Eight out of 10 businesses in Scotland say that they need to recruit staff, yet three quarters are reporting skills shortages. Businesses cannot export what they can neither make nor supply, yet the Government’s already tired 12-point plan, which has been mentioned this morning, has nothing to cover workforce shortages or dealing with them. Will the Minister explain why?
Again, this is International Trade questions, but I am happy to provide an answer on behalf of the Government. We are putting significant resources into training people up to develop our domestic workforce. My understanding is that many people are very keen to find a new job potentially in a new industry. This Government will help them to do that.

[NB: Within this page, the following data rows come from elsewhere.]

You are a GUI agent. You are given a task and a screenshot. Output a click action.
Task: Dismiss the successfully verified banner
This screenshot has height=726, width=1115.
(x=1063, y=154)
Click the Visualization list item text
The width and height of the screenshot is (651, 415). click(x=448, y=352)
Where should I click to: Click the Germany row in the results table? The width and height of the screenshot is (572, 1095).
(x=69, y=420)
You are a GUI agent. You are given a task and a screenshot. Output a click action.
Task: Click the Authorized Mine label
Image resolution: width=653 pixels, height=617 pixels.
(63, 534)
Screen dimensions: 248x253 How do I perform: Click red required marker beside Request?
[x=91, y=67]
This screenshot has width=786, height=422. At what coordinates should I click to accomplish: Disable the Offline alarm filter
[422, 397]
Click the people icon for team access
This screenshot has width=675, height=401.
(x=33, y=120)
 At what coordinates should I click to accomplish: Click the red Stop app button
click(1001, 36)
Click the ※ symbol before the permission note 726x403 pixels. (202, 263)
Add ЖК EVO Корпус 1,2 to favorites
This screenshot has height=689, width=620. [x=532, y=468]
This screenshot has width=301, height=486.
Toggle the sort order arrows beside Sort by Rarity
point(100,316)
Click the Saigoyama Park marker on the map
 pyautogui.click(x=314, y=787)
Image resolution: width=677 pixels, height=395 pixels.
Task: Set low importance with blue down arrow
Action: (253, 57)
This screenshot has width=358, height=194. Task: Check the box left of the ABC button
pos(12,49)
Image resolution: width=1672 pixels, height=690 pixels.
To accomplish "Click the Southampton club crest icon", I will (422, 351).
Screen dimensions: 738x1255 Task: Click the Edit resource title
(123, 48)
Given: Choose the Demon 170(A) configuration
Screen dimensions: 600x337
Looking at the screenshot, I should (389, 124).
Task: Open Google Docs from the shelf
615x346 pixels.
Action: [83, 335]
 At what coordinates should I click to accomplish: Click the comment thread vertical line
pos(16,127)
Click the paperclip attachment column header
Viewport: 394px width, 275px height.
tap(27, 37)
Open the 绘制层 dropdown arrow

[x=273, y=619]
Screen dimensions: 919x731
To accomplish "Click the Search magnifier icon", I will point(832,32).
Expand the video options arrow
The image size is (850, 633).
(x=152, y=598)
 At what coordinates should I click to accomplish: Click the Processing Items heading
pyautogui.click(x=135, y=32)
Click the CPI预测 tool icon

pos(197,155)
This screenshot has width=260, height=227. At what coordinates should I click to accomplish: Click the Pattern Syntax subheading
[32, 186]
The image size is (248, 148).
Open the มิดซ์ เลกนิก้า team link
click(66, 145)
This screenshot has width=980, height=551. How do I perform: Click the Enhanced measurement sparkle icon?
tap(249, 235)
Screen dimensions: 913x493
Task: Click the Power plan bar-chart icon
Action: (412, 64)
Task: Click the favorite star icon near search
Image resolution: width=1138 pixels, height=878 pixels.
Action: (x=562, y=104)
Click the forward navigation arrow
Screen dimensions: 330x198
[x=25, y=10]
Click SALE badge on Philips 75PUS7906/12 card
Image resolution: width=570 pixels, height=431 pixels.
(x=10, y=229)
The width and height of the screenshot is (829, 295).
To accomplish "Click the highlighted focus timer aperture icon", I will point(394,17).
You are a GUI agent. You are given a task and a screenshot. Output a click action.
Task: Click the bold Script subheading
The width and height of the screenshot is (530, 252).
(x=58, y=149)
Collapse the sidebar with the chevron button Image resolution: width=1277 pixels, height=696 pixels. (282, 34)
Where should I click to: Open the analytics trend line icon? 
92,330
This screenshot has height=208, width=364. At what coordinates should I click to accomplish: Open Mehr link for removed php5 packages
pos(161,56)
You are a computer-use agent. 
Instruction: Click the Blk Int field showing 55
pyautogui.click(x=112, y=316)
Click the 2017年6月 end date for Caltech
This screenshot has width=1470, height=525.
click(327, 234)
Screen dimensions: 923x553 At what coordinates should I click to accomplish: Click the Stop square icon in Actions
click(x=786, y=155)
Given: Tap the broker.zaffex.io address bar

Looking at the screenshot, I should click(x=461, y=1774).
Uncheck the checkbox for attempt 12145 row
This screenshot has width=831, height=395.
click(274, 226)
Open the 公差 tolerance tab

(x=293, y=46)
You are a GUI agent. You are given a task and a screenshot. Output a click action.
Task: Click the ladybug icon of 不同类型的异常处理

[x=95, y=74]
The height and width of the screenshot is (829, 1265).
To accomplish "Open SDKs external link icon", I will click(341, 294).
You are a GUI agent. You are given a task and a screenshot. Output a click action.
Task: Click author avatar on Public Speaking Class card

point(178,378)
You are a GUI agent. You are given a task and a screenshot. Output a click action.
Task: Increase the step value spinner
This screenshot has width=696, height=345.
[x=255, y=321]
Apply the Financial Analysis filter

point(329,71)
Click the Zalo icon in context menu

Clearly, the Government are keen to duck all these issues relating to trade. The Federation of Small Businesses reported to a Committee in this Parliament that a fifth of its members have ceased trading with the UK’s biggest export market—the EU—either temporarily or permanently due to bureaucracy or costs, yet the 12-point plan contains nothing to deal with that issue. The Government’s priorities are clearly elsewhere. Tory cronies are queuing up for a Christmas come early to get contracts and big donors are fairly leaping into the Lords. Why are backbone businesses being short-changed and served only a thin gruel?
I know that the hon. Gentleman’s Twitter followers will be happy with that statement. The truth is that we have secured trade deals with 70 countries around the world, and the EU. The EU deal is the best deal that it has ever secured with anyone. A zero-tariff, zero-quota deal has been done with no one bar the United Kingdom, and we look forward to trading with not only them, but new markets, as I have outlined.